Hoje, ele é dono da Tecbio, empresa de desenvolvimento de plantas para usinas de biocombustível e referência mundial no setor. O combustível surgiu quase por acaso. Parente procurava parcerias para o biodiesel e a Aeronáutica aceitou a proposta, mas tinha interesse, de fato, no bioquerosene. "Assinei um calhamaço enorme de papéis em que comprometia até o meu anjo da guarda."

Atualmente, as companhias aéreas investem principalmente na redução das emissões de gases de efeito estufa, em especial o dióxido de carbono (CO2), com o avião em solo. "Uma forma é fazer o avião taxiar na pista com apenas um motor", diz Fabio Scatolini, consultor da Anac (Agência Nacional de Aviação Civil).

Ele estima que no Brasil as emissões de gases por aviões representem 3% do total de petróleo queimado no país, abaixo da média mundial.
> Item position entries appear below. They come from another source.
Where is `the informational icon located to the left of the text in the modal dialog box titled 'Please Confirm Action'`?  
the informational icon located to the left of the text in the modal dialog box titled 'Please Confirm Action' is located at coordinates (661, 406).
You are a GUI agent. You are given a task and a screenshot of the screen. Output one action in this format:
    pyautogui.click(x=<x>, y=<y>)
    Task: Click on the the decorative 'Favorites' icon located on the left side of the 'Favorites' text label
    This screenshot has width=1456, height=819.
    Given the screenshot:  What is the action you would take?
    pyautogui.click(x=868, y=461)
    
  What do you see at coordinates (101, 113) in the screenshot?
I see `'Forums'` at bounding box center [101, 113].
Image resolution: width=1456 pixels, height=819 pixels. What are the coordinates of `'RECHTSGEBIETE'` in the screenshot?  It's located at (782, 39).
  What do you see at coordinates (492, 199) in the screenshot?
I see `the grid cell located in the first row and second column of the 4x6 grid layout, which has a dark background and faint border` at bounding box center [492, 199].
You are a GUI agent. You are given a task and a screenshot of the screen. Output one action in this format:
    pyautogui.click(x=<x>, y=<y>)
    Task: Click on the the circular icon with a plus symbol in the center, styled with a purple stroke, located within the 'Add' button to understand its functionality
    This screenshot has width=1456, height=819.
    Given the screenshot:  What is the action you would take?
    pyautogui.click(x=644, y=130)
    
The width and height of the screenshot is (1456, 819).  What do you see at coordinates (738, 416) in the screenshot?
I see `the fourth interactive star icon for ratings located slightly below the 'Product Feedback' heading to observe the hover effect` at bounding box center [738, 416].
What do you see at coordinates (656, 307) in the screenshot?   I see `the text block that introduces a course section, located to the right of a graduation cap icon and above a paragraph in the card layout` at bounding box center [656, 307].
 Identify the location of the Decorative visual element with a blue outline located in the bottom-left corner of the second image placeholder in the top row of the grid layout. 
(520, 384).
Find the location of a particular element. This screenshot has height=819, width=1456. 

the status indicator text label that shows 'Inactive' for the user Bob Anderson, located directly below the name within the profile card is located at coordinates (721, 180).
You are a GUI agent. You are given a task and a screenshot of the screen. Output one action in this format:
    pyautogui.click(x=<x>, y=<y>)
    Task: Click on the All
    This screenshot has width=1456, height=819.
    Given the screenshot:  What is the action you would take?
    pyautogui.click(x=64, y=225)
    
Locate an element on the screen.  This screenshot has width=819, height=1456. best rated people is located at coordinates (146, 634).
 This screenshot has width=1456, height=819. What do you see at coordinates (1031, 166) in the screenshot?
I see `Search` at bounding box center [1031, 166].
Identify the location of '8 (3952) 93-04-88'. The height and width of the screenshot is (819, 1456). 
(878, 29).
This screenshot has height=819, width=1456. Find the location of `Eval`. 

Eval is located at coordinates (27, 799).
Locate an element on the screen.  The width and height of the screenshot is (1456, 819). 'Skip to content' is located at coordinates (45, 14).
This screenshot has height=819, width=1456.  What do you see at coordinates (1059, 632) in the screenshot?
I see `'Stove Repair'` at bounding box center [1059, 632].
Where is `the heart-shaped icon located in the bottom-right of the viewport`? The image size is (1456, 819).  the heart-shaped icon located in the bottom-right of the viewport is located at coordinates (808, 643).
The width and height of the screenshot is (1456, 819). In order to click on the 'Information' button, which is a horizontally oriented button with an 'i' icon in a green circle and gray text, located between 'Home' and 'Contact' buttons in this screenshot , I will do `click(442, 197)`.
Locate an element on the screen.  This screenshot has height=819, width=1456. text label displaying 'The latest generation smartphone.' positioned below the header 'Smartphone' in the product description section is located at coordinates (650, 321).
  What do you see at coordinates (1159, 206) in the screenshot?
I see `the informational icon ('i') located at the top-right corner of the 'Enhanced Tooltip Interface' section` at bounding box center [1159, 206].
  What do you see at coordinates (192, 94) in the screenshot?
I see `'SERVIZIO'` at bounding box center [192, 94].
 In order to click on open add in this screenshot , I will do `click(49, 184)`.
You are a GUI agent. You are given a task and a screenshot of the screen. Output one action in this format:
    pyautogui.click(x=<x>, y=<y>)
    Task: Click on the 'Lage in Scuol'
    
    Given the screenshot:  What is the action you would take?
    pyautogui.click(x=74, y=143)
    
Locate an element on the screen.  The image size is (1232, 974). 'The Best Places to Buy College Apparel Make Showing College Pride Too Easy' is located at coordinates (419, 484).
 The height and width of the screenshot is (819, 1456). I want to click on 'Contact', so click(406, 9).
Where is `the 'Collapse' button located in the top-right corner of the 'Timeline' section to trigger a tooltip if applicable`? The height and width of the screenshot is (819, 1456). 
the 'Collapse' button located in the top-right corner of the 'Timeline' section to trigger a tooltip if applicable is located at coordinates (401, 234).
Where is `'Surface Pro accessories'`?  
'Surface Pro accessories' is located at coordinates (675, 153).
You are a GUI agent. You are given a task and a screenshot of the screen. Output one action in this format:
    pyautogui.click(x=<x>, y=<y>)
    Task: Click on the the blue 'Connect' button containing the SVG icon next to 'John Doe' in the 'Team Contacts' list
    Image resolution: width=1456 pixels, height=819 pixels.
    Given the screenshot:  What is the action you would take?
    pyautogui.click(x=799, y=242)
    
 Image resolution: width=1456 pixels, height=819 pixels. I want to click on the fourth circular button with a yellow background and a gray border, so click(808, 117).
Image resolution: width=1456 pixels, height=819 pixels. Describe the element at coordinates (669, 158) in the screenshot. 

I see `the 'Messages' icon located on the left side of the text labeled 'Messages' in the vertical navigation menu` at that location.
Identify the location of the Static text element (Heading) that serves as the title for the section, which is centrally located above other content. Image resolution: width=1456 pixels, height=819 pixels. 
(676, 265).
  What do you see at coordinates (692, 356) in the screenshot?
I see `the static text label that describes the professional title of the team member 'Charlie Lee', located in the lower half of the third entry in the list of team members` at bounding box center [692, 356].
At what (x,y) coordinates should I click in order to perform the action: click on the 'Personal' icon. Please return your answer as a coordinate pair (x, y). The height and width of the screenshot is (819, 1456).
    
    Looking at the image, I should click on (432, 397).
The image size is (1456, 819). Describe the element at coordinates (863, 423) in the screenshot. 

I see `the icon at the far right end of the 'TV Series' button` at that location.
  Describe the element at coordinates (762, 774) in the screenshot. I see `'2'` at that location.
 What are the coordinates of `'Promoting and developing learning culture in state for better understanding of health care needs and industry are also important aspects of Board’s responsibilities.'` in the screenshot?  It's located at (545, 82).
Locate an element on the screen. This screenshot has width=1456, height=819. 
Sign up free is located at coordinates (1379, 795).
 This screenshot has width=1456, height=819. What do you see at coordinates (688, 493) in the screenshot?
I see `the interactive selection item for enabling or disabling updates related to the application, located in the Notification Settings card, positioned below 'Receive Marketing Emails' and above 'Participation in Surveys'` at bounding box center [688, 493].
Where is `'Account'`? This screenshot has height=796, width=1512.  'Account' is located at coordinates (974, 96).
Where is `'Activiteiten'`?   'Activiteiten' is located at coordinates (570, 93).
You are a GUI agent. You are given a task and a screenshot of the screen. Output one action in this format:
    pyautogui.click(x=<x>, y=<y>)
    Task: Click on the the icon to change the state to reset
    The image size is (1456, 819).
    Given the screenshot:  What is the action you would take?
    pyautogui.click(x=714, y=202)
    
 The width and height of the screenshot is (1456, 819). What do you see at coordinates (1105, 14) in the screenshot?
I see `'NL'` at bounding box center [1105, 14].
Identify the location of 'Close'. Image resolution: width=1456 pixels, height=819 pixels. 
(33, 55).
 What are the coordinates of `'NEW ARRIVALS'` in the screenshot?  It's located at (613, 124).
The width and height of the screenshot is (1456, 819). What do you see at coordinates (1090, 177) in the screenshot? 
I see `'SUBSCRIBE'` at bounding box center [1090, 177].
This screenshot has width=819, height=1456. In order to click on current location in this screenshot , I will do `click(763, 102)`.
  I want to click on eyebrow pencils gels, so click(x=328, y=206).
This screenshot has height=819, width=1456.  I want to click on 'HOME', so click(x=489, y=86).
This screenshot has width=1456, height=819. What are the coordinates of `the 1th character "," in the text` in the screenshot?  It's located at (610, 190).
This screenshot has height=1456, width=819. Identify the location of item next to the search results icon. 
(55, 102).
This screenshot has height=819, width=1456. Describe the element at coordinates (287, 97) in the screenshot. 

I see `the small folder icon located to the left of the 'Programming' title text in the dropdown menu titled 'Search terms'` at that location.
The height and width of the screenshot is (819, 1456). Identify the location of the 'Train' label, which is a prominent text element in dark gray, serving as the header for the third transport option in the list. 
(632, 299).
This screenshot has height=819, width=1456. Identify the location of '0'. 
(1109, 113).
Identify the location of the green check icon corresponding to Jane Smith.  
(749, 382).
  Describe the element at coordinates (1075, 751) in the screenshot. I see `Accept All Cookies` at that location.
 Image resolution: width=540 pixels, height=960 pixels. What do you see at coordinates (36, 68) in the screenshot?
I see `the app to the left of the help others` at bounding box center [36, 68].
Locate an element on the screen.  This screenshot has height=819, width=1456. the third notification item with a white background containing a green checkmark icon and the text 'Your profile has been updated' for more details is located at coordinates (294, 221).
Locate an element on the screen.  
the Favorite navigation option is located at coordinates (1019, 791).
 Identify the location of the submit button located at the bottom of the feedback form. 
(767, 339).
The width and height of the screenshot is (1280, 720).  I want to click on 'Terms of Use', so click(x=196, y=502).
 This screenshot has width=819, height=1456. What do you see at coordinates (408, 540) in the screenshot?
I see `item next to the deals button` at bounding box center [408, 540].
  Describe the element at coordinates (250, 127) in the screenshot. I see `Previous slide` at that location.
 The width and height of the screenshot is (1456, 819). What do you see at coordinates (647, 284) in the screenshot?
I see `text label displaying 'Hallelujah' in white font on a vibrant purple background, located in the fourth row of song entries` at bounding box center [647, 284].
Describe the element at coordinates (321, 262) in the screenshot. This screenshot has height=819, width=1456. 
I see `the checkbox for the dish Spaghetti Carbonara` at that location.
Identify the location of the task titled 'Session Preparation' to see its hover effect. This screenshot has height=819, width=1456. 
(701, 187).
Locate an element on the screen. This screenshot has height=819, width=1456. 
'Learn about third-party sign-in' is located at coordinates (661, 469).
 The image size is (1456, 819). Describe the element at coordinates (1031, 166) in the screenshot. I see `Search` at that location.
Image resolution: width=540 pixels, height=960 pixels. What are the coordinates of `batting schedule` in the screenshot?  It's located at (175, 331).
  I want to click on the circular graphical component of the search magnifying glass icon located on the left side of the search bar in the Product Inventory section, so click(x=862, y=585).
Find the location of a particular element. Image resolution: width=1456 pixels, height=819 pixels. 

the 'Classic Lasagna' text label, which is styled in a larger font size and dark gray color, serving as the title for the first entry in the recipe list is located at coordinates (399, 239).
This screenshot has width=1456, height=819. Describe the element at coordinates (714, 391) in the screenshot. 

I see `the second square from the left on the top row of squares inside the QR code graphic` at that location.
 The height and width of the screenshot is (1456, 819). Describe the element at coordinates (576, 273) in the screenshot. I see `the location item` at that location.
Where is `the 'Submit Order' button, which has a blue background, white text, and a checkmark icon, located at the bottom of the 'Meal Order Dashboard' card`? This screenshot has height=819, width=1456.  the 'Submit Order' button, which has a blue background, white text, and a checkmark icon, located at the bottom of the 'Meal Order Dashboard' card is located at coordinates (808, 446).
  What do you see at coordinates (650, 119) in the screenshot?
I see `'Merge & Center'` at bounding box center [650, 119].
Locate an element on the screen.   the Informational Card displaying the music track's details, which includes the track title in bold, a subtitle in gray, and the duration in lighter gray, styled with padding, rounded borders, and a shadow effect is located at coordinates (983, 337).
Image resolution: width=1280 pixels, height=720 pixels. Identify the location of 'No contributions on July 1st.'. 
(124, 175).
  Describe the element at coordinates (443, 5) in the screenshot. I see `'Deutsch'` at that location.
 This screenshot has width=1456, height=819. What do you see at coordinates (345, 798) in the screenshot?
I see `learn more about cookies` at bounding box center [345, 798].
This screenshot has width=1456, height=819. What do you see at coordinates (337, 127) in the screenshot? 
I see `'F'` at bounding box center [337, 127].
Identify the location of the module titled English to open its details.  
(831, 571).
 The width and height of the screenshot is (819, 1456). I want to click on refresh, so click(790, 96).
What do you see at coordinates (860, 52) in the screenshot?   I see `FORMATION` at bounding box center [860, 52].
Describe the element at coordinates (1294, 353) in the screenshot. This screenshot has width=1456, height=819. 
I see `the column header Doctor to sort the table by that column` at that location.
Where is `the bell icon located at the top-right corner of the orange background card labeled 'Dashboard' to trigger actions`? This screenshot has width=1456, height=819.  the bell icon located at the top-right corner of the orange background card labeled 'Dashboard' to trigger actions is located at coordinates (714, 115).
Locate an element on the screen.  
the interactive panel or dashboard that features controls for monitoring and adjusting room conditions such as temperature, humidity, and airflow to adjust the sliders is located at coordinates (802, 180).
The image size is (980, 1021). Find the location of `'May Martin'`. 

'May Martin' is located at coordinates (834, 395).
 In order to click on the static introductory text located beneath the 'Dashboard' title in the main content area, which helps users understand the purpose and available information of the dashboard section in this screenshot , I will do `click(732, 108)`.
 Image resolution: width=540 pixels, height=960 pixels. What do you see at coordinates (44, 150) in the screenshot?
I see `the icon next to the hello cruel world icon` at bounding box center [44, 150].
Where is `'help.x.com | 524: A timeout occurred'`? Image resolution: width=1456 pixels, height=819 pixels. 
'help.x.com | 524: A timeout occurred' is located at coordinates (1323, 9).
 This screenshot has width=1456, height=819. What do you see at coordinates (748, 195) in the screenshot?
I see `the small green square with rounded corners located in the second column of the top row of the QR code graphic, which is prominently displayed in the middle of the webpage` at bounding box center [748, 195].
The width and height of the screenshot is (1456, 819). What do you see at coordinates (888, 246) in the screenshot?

Na semana passada, a TAM informou uma parceria com a ONG WWF com o objetivo de desenvolver um programa de compensação de emissões de gases na atmosfera.

A idéia é que o passageiro pague, se quiser, um valor a mais para comprar créditos de carbono, compensando as emissões de seu vôo. "Em um cálculo preliminar, se cada passageiro de uma ponte aérea pagar R$ 5, as emissões seriam compensadas", diz Carlos Alberto Scaramuzza, da WWF Brasil.